Semi-supervised semantic segmentation aims to use as few labeled images as possible and a large number of unlabeled images to learn a better segmentation model. Among them, the learning of labeled images is generally similar to fully supervised semantic segmentation, such as calculating the cross-entropy loss between prediction results and manual annotations. The key to the problem is how to use unlabeled images .
This article briefly introduces the Match series methods in the semi-supervised algorithm: FreeMatch (ICLR 2023), SoftMatch (ICLR 2023), UniMatch (CVPR 2023).
FreeMatch: Self-adaptive Thresholding for Semi-supervised Learning, ICLR2023
Interpretation: FreeMatch paper reading - Zhihu (zhihu.com)
ICLR 2023 semi-supervised learning highest scoring paper FreeMatch: Adaptive Threshold Method - 知乎
论文:FreeMatch: Self-adaptive Thresholding for Semi-supervised Learning | OpenReview
Existing methods may not be able to effectively utilize unlabeled data as they either use predefined/fixed thresholds or specialized heuristic thresholding schemes . This will lead to poor model performance and slow convergence. In this paper, we first theoretically analyze a simple binary classification model to gain intuition about the relationship between the ideal threshold and the model's learning state. Based on the analysis, FreeMatch is proposed to adjust the confidence threshold in an adaptive manner according to the learning state of the model . An adaptive class-fair regularization penalty is further introduced to encourage the model to make diverse predictions in the early training stage.
FreeMatch consists of two parts: adaptive threshold and adaptive fair regularization penalty .
Adaptive thresholds can be specifically divided into adaptive global thresholds and adaptive local thresholds. Local thresholding aims to adjust global thresholding in a class-specific manner to account for intra-class diversity and possible class adjacency.
Adaptive fair regularization penalty, instead of using the class average prior that is often used before to punish the model (because real scenes often do not meet the class balance condition), but using the moving average EMA from the model prediction as the expected estimated unlabeled data predictive distribution.
Significant performance improvement.
SoftMatch: Addressing the Quantity-Quality Tradeoff in Semi-supervised Learning, ICLR2023
Interpretation: SoftMatch paper reading - Zhihu (zhihu.com)
论文:SoftMatch: Addressing the Quantity-Quality Tradeoff in Semi-supervised Learning | OpenReview
Confidence thresholding is a more mainstream way of using pseudo-labels. Too high a threshold discards a lot of uncertain pseudo-labels, leading to learning "imbalance" between categories and "low utilization" of pseudo-labels . The dynamic threshold introduces more pseudo-labels to participate in training in the early stage by lowering the threshold (different categories/different data) in the early stage, but the low threshold in the early stage will inevitably introduce low-quality pseudo-labels.

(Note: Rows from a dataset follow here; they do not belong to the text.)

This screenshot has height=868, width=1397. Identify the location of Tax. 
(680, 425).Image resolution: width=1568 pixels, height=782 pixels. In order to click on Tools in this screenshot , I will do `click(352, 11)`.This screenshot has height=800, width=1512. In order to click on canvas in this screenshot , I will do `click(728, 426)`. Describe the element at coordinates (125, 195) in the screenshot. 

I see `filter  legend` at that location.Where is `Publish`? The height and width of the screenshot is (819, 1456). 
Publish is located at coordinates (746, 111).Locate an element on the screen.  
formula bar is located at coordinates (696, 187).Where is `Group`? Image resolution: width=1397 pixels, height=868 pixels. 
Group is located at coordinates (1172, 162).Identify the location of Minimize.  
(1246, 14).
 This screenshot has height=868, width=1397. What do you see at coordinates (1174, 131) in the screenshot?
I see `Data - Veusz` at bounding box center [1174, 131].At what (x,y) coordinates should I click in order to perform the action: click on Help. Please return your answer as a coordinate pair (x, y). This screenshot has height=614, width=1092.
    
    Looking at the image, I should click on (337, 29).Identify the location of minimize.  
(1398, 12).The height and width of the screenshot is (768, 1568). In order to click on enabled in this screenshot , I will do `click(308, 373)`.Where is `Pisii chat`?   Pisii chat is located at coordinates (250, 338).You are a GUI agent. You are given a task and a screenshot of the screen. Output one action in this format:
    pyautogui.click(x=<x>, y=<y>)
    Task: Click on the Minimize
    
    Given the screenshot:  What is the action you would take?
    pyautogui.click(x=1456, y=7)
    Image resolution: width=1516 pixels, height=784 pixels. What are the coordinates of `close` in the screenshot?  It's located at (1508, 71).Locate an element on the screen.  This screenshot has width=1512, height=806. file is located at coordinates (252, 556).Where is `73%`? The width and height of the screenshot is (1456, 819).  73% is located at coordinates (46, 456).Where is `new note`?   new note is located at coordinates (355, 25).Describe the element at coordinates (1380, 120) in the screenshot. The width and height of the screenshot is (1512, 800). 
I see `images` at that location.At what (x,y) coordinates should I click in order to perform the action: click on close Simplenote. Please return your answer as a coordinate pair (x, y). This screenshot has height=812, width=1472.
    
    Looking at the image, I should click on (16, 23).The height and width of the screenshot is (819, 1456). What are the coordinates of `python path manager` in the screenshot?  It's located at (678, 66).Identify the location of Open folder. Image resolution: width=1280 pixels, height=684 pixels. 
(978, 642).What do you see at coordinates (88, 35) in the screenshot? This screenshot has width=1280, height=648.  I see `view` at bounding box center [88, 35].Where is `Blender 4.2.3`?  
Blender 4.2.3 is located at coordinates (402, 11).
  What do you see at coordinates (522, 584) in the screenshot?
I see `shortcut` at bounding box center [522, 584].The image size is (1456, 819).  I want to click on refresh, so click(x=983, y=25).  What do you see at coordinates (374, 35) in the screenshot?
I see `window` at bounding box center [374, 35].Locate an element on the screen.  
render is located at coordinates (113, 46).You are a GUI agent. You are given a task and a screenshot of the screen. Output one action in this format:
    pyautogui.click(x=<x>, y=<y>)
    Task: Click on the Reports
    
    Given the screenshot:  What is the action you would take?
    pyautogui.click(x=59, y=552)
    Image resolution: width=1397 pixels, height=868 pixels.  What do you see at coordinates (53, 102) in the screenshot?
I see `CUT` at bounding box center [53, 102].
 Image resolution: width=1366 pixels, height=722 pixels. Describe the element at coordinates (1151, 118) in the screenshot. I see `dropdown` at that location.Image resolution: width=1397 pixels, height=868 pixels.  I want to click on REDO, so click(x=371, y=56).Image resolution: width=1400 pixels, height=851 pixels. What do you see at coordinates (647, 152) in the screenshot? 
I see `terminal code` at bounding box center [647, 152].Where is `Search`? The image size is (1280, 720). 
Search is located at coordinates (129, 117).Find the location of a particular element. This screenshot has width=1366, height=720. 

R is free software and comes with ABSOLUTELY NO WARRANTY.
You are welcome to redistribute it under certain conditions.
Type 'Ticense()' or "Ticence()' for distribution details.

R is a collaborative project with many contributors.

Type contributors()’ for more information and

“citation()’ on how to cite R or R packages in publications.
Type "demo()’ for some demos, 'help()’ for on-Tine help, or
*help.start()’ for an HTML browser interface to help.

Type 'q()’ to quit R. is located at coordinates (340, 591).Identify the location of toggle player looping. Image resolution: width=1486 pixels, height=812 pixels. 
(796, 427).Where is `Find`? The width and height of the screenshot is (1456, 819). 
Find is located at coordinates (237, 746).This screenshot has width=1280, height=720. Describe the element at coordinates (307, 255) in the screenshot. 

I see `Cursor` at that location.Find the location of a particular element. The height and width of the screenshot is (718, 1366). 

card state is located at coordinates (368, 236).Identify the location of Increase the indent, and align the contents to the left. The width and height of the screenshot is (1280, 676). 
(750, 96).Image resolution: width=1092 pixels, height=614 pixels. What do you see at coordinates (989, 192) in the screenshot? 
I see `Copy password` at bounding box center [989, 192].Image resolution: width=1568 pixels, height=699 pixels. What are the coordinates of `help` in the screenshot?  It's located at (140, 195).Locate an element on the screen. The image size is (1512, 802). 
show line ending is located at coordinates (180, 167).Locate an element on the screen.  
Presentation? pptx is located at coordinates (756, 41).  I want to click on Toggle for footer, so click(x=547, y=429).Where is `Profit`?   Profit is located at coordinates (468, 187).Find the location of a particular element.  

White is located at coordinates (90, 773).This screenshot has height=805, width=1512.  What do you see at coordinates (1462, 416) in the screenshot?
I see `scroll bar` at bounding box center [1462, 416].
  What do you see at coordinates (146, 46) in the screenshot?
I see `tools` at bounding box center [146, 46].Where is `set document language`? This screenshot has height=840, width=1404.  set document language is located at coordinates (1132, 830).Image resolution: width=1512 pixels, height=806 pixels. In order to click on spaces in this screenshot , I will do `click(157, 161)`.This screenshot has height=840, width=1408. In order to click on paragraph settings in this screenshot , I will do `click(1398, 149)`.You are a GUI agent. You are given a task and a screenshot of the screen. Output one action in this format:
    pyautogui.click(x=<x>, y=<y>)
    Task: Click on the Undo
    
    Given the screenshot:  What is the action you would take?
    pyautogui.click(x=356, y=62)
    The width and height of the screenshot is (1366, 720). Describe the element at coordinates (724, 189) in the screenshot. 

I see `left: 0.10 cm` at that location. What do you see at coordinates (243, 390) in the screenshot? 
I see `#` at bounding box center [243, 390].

The method background is to train the model using pseudo-labels. The core argument is that the existing pseudo-label work uses hard thresholds to screen pseudo-labels to select samples with high confidence, but such potential impacts include: (1) High thresholds will lead to a large number of low-confidence but actually The correct pseudo-labels are discarded, thereby reducing the efficiency of training (the solution is FreeMatch at the same year); (2) The dynamic growth threshold or category threshold can indeed encourage the model to use more pseudo-labels, but inevitably introduces wrong Pseudo-labels (supervisory signals).
SoftMatch focuses on solving the trade-off between pseudo-label "quantity-quality" . And improve the marginal probability of different categories to achieve the same level of weighting as possible for different categories of data.
The classification effect is remarkable.
UniMatch: Revisiting Weak-to-Strong Consistency in Semi-Supervised Semantic Segmentation, CVPR2023
Interpretation: CVPR 2023 | UniMatch: Re-examining the strong and weak consistency in semi-supervised semantic segmentation - Zhihu (zhihu.com)
This paper revisits the " strong and weak consistency " approach in semi-supervised semantic segmentation . The paper found that the most basic method of constraining strong and weak consistency, FixMatch, can achieve considerable performance. Inspired by this, the paper further expands the perturbation space, and uses two-way perturbation to explore the original perturbation space more fully.FixMatch
Strong perturbations can lead to huge performance gains. However, FixMatch only performs strong perturbations at the image level, and the paper further expands the perturbation space of FixMatch:
- Add a training branch to perform strong perturbation on the feature space (dropout=0.5) (UniPerb).
- Add another strong perturbation branch at the image level to perform dual-branch perturbation (DusPerb).
Combine the two modules UniPerb and DusPerb to get UniMatch.
For unlabeled images, UniMatch includes a total of four forward propagation branches, including a "clean" branch to generate pseudo-labels, a feature-level strong perturbation branch (acting on features of weakly enhanced images), and two image The strong perturbation branch of the level (no characteristic perturbation). The last three branches are used for network training (the training branch with labeled images is omitted in the figure).
Significant performance improvement.